══ 자료 발췌
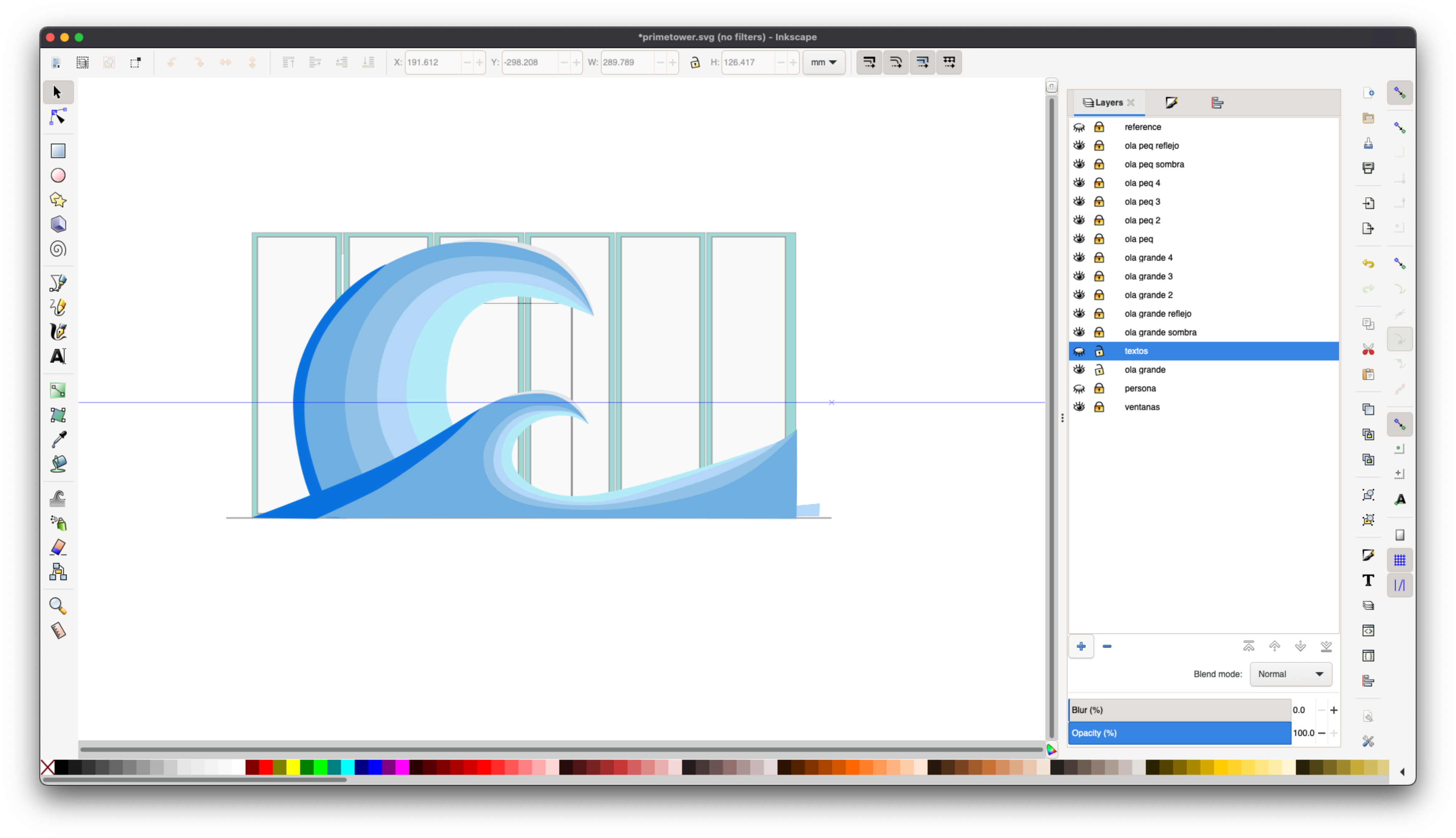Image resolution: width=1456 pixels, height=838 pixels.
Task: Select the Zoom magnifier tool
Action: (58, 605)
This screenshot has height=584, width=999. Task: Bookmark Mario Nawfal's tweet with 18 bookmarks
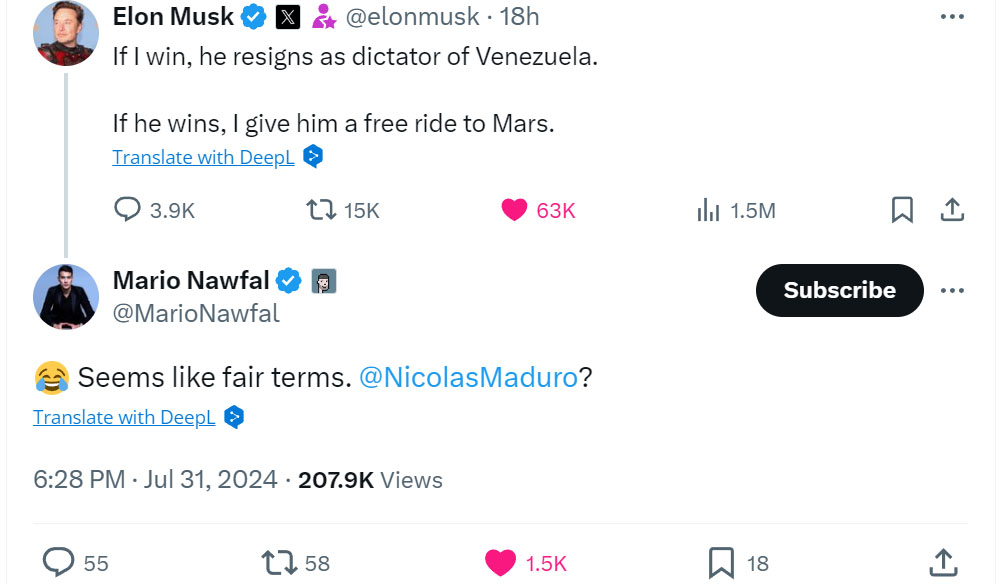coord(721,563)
════
과제 안내 =>
위 항목들의 모든 줄을 한 글자도 바꾸지 말고 다시 적어 줄 수 있나요? 그림은 답에 넣지 마세요.

정답 =>
Image resolution: width=1456 pixels, height=838 pixels.
Task: Select the Zoom magnifier tool
Action: (58, 605)
This screenshot has height=584, width=999. Task: Bookmark Mario Nawfal's tweet with 18 bookmarks
coord(721,563)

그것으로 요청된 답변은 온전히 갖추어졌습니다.